* [Your objective] From the entries that follow, copy exactly the lines beginning at the line holding "You are a computer-use" and continuing through the line holding "Instruction: Launch the".

--- Exercise data Enclosed Below ---

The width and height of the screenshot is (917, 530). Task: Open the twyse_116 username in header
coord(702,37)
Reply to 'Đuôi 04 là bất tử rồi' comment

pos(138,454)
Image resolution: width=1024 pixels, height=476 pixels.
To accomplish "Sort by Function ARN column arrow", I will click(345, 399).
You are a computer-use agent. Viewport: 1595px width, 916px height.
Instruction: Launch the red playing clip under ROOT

--- End of Enclosed Exercise data ---
--- Exercise data Enclosed Below ---

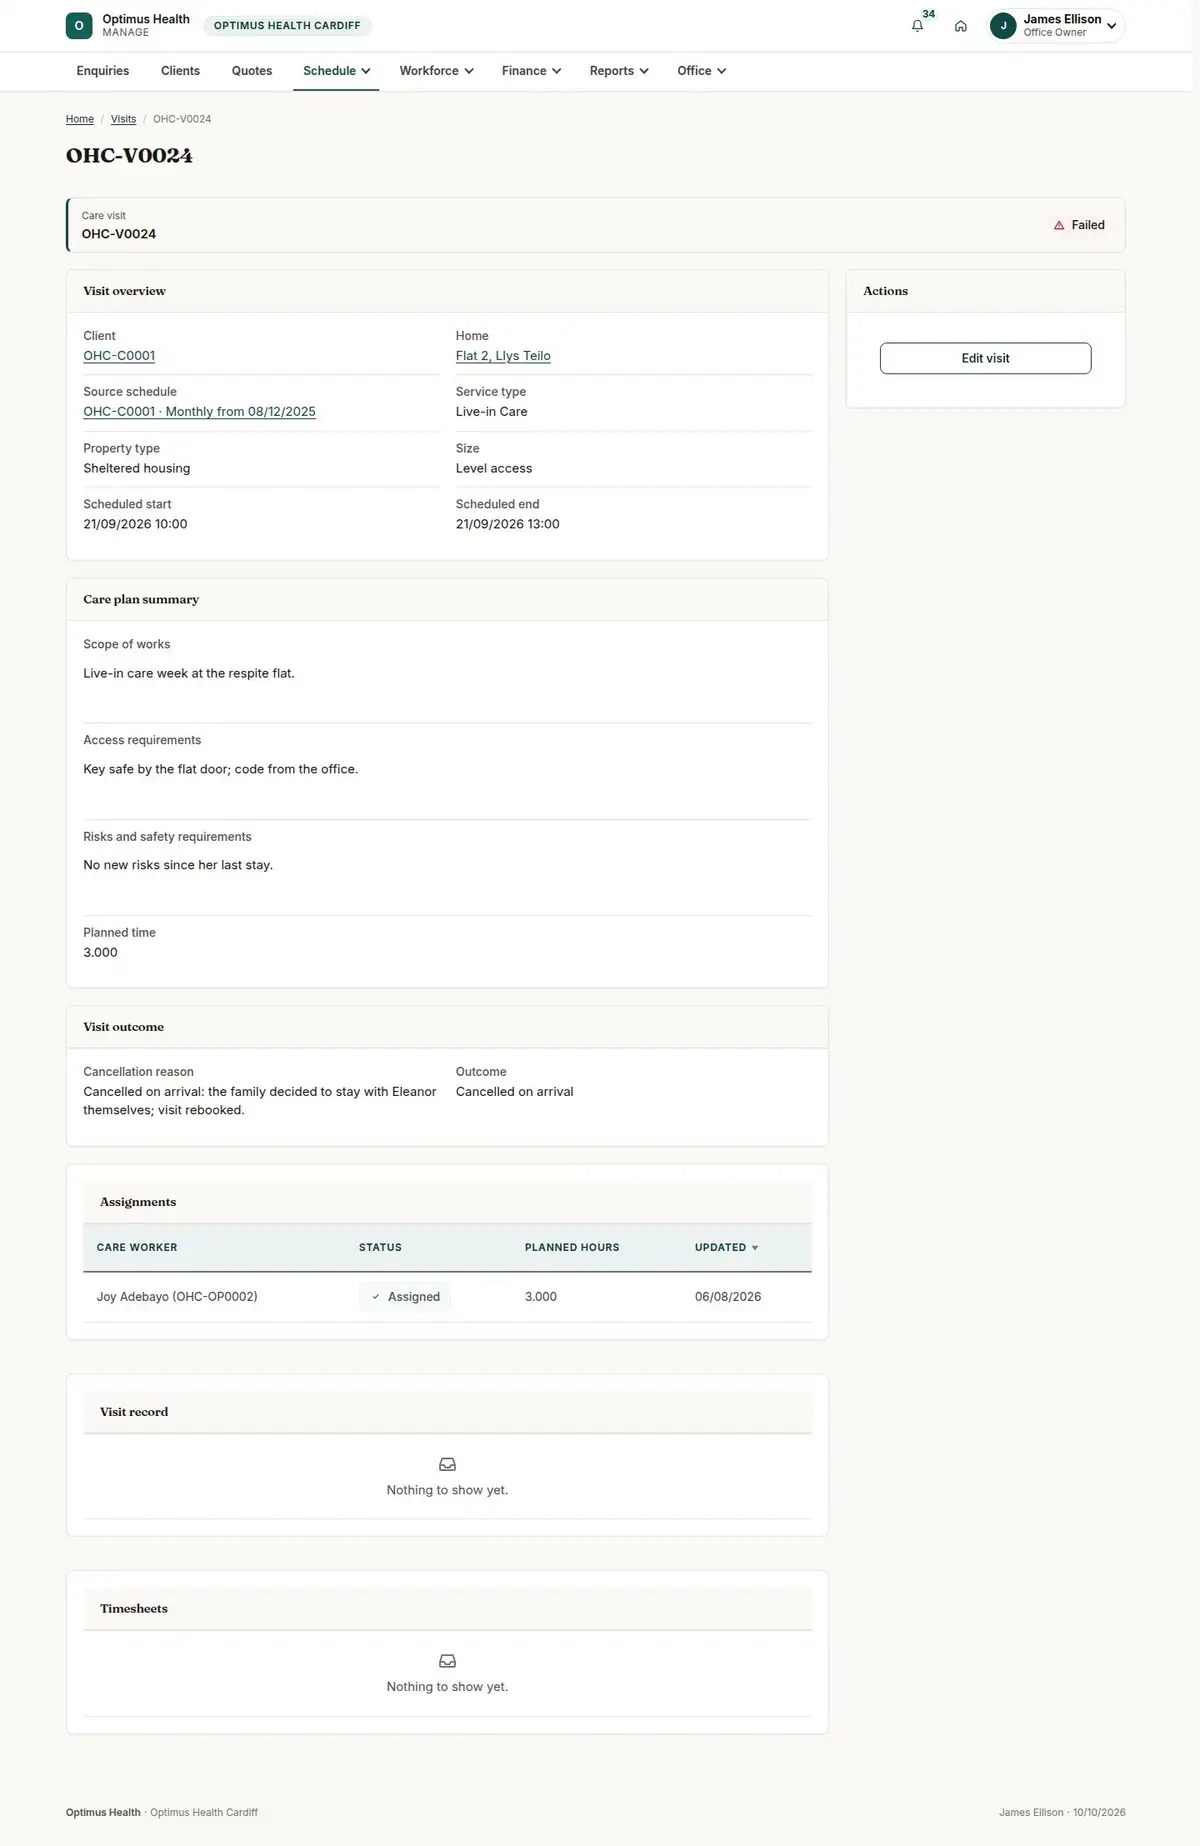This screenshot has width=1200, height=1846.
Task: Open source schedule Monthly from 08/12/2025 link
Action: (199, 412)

--- End of Enclosed Exercise data ---
--- Exercise data Enclosed Below ---

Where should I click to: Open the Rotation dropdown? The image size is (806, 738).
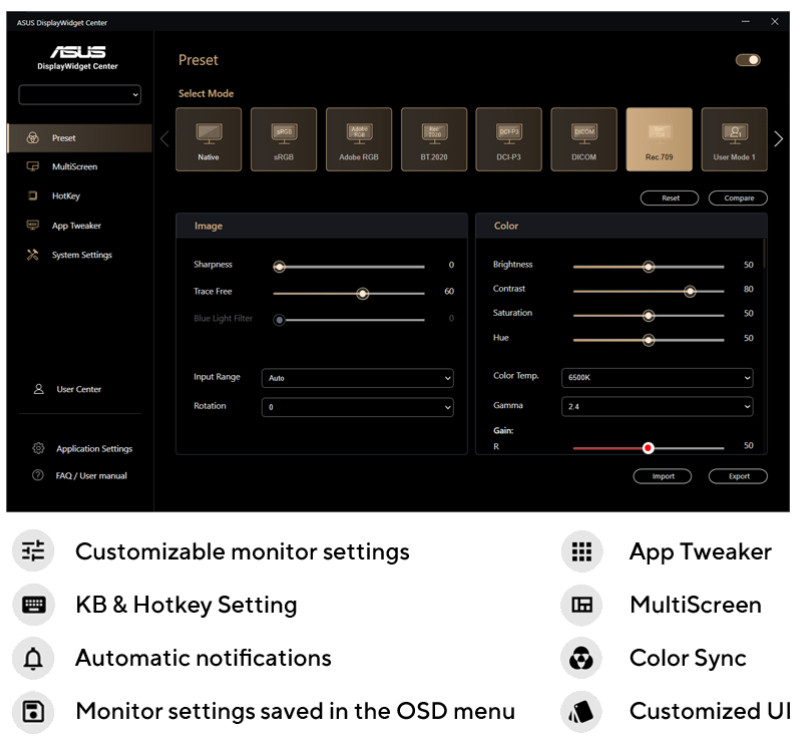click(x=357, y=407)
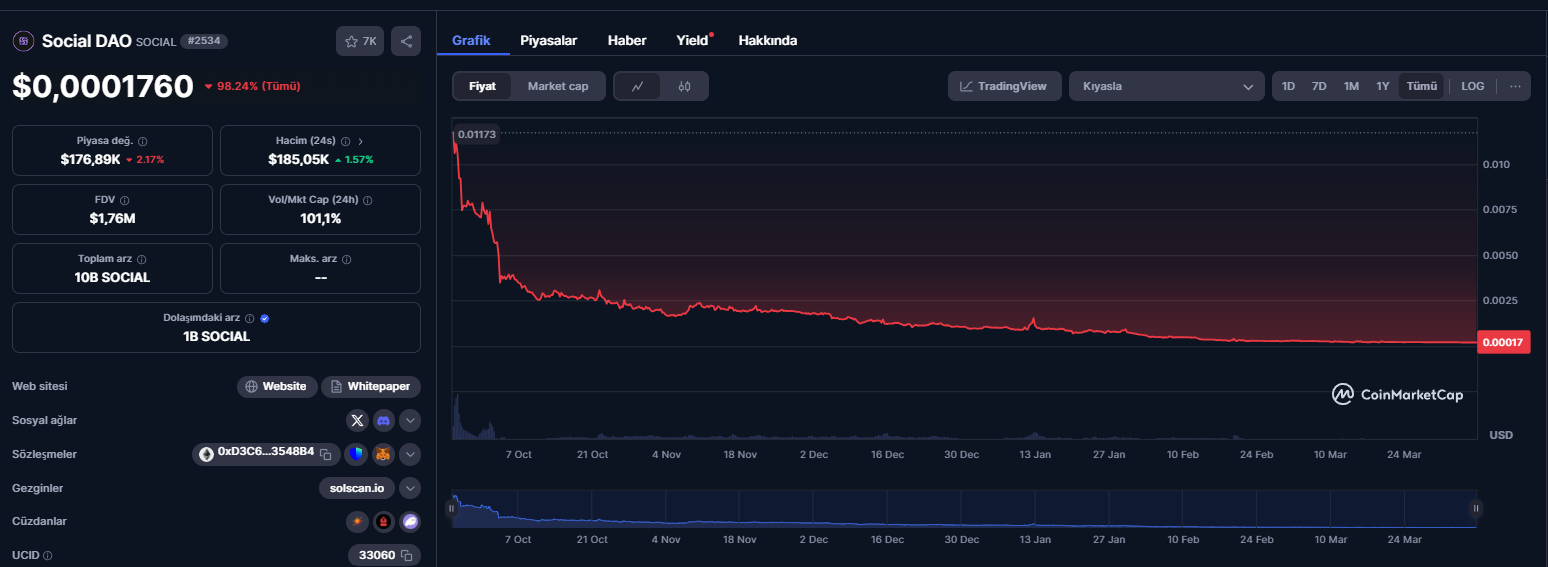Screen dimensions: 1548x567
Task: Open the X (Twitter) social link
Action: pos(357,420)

--- End of Enclosed Exercise data ---

* [Answer space]
You are a computer-use agent. Viewport: 1595px width, 916px height.
Instruction: Launch the red playing clip under ROOT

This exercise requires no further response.